Problem 1
Using R, generate a random variable X that has 10,000 random uniform numbers from 1 to N, where N can be any number of your choosing greater than or equal to 6. Then generate a random variable Y that has 10,000 random normal numbers with a mean of mu=theta=(N+1)/2.
set.seed(999)
a = 1
n = 12
X = runif(10000, min = 1, max = n)
Y = rnorm(10000, mean = (n+1)/2 ,sd = (n+1)/2)
Calculate as a minimum the below probabilities a through c. Assume the small letter “x” is estimated as the median of the X variable, and the small letter “y” is estimated as the 1st quartile of the Y variable. Interpret the meaning of all probabilities. 5 points a. P(X>x | X>y) b. P(X>x, Y>y) c. P(X<x | X>y)
#Standard Deviation for X
X_sd = (n-a)/sqrt(n)
#Standard Deviation for Y
Y_sd = (n+1)/2
Y_mu = (n+1)/2
#To calculate the 1st quartile of Y, we subtract the product of the z score and sd, from the mean of Y.
y = Y_mu + qnorm(.25)*Y_sd
x = ((n-a)/2)+a
\[Conditional \space Probability \\P(F|E)= \frac{P(F \cap E)}{P(E)} \] \[ f(x) = \frac{{n_1 \choose x} {n_3 - n_1\choose n_2 - x}}{{n_3 \choose n_2}}. \]
\[Standard \space Deviation \space of \space Uniform \space Distibution \\ \sigma = \frac{b-a}{\sqrt{12}}\]
We note that y<x, therefore X>x is a subset of X>y. This tells us that X>x is the intersection of the two sets. Thus, P(X>x | X>y) = P(X>x)/P(X>y)
#We can apply the conditional probability formula
P_a = round(( ((n-x)/n) / ((n-y)/n) ),2)
print("This expression describes the probability that X is larger than x, given that it is larger than y")
## [1] "This expression describes the probability that X is larger than x, given that it is larger than y"
print(paste0("P(X>x | X>y)= ", P_a))
## [1] "P(X>x | X>y)= 0.56"
This expression describes the circumstance that X is larger than x, and Y is larger that y. Assuming these are independent yields the below results. P(X>x) = .5 and P(Y>y) = .75 P(X>x, Y>y) = P(X>x) * P(Y>y) = .375
This expression describes the chance of X being less than x, given that it is greater that y.
P_c = round((x-y)/(n-y),2)
P_c
## [1] 0.44
5 points.
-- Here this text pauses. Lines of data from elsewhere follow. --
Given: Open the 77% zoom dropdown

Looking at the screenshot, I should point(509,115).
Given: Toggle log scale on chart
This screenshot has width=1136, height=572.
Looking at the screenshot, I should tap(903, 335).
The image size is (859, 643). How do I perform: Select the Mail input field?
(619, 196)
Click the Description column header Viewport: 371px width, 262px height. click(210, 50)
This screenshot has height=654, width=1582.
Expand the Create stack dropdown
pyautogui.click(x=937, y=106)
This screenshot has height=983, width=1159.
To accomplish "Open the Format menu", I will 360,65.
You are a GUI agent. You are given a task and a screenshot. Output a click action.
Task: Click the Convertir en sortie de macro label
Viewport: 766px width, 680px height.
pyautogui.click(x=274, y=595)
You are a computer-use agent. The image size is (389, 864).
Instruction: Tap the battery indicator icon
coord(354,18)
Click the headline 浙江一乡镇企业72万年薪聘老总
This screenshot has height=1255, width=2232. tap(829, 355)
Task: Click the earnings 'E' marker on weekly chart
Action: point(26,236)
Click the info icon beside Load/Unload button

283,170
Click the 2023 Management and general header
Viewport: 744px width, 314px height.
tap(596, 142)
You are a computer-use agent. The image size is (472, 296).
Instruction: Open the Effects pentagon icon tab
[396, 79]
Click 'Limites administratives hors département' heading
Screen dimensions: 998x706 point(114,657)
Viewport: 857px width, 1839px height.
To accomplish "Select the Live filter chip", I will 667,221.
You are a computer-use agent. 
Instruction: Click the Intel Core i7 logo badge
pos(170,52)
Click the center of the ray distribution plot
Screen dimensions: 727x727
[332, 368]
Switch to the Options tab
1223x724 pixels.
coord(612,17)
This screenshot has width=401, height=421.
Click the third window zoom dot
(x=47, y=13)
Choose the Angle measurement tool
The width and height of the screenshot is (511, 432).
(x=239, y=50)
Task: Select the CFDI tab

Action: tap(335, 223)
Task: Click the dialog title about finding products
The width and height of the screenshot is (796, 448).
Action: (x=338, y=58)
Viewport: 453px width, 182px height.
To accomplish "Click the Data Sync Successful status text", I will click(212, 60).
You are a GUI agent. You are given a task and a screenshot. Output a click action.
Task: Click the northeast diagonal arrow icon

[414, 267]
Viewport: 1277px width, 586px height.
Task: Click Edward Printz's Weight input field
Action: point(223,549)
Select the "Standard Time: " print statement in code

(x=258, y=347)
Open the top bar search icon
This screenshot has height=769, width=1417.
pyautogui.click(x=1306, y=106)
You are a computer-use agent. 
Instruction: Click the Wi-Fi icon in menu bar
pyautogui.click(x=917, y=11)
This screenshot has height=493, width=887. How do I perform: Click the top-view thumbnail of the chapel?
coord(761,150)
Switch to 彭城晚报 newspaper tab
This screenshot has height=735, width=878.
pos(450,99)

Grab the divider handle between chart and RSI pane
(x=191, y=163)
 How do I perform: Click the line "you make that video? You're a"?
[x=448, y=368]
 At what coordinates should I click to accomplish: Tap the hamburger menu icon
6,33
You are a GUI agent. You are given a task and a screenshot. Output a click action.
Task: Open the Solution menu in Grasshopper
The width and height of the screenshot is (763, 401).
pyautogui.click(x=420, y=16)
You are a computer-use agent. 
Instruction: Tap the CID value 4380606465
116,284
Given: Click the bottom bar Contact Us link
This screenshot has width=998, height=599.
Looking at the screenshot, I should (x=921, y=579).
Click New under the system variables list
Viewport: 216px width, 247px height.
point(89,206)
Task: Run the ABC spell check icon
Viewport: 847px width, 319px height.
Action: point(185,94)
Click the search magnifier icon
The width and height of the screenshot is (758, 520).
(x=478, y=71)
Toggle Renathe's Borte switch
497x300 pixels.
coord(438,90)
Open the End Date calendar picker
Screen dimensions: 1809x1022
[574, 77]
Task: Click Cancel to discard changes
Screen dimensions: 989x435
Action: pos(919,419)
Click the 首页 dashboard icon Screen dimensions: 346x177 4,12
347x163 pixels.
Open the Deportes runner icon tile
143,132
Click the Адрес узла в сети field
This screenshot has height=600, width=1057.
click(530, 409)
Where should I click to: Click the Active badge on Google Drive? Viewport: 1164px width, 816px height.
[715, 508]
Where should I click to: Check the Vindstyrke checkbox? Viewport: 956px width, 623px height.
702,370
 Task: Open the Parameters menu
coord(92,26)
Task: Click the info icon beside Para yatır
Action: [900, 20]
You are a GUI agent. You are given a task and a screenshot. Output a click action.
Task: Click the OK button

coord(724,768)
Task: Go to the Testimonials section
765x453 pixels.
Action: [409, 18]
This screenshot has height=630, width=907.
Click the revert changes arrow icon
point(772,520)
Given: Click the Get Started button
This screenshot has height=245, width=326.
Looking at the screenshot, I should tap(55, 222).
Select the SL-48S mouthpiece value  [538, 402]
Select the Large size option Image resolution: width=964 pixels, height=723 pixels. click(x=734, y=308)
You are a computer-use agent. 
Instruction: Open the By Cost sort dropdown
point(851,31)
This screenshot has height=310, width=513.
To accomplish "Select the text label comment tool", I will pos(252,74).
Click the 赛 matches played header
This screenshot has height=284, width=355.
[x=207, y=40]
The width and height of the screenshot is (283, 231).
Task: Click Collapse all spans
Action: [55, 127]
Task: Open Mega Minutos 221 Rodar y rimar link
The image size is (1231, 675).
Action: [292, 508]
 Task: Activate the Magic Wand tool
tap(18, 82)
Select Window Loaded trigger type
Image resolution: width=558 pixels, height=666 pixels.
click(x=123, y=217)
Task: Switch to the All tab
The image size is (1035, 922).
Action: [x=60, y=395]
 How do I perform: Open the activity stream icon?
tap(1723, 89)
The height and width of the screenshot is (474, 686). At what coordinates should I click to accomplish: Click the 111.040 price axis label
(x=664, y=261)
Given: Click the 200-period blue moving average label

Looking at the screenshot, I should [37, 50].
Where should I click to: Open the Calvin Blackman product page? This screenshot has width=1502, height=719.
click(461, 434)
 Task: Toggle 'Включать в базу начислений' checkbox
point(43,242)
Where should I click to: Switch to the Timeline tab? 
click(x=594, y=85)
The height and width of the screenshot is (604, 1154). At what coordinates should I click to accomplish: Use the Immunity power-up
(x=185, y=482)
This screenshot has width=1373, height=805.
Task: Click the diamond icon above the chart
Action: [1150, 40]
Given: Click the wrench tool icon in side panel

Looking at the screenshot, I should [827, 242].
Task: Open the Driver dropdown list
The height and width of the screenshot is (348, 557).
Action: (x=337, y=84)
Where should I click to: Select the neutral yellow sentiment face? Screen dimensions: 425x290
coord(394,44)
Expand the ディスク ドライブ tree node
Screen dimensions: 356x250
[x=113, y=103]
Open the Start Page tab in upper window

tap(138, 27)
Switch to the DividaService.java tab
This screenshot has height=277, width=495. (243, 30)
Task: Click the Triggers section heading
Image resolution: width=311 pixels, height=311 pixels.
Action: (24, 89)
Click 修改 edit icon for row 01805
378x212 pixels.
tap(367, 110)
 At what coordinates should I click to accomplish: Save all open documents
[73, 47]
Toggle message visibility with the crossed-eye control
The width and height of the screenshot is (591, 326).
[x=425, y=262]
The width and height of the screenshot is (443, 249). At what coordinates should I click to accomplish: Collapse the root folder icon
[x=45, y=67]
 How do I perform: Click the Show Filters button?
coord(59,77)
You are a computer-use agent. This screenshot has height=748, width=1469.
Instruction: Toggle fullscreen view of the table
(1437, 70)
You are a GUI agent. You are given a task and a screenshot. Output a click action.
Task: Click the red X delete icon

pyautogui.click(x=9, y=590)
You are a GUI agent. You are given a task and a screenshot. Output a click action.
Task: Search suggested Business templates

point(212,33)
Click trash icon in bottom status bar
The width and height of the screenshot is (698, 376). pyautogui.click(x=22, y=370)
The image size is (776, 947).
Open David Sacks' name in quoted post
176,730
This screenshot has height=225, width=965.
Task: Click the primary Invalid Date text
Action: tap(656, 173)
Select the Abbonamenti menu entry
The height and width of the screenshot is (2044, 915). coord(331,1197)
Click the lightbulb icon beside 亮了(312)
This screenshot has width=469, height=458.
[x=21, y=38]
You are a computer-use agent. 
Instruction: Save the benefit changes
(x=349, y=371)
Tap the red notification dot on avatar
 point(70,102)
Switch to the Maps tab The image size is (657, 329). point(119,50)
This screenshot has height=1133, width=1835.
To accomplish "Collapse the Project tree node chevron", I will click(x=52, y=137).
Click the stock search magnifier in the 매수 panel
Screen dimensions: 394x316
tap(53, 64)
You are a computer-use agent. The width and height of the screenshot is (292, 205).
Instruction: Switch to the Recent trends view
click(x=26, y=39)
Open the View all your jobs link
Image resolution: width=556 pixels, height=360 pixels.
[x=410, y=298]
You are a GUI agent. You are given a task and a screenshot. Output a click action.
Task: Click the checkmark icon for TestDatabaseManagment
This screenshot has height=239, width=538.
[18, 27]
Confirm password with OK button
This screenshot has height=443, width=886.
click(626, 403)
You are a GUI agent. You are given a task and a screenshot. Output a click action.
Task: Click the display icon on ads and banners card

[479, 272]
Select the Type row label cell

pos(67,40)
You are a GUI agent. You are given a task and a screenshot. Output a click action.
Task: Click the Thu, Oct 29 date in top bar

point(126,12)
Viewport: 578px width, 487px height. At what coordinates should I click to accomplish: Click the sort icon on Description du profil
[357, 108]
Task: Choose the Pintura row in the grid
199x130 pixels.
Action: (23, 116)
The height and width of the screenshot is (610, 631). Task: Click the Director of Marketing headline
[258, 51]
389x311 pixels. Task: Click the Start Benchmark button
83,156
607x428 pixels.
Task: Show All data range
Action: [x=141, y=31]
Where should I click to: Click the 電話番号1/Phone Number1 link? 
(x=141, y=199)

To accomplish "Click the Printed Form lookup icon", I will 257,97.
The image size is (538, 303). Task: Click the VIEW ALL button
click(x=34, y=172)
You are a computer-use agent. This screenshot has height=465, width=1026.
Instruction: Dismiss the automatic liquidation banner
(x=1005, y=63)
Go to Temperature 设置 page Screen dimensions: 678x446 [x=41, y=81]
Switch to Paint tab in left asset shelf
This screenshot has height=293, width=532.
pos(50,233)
Investigate whether P(X>x and Y>y)=P(X>x)P(Y>y) by building a table and evaluating the marginal and joint probabilities.
df = data_frame(X,Y) %>%
mutate( Xtophalf = X>x, YtopHalf= Y>y)%>%
group_by(Xtophalf, YtopHalf)%>%
summarise(countx = n())%>%
pivot_wider(names_from = YtopHalf, values_from = countx)%>%
rename(X_Y_Top_Half = 1)
## Warning: `data_frame()` was deprecated in tibble 1.1.0.
## Please use `tibble()` instead.
print("As expected the joint probability table suggests that the variables are independent")
## [1] "As expected the joint probability table suggests that the variables are independent"
print(df)
## # A tibble: 2 x 3
## # Groups: X_Y_Top_Half [2]
## X_Y_Top_Half `FALSE` `TRUE`
## <lgl> <int> <int>
## 1 FALSE 1307 3770
## 2 TRUE 1197 3726
5 points. Check to see if independence holds by using Fisher’s Exact Test and the Chi Square Test. What is the difference between the two? Which is most appropriate?
#1st step is to construct the expected value matrix
exp_m = matrix(c(1250,1250,3750,3750), ncol = 2)
\[f(x) = \frac{{2514 \choose x}{7496 \choose 5077 - x}}{{10000 \choose 5077}}.\]
sum = 0
for (i in 1037:5077){
sum = sum + dhyper(i,2514,7496,5077-i)
}
print("The Null Hypothesis is that there is no correlation between the variable, the p-value shown below is to high to reject that hypothesis. In other words, we have no reason to believe they are correlated.")
## [1] "The Null Hypothesis is that there is no correlation between the variable, the p-value shown below is to high to reject that hypothesis. In other words, we have no reason to believe they are correlated."
print(sum)
## [1] 0.1226736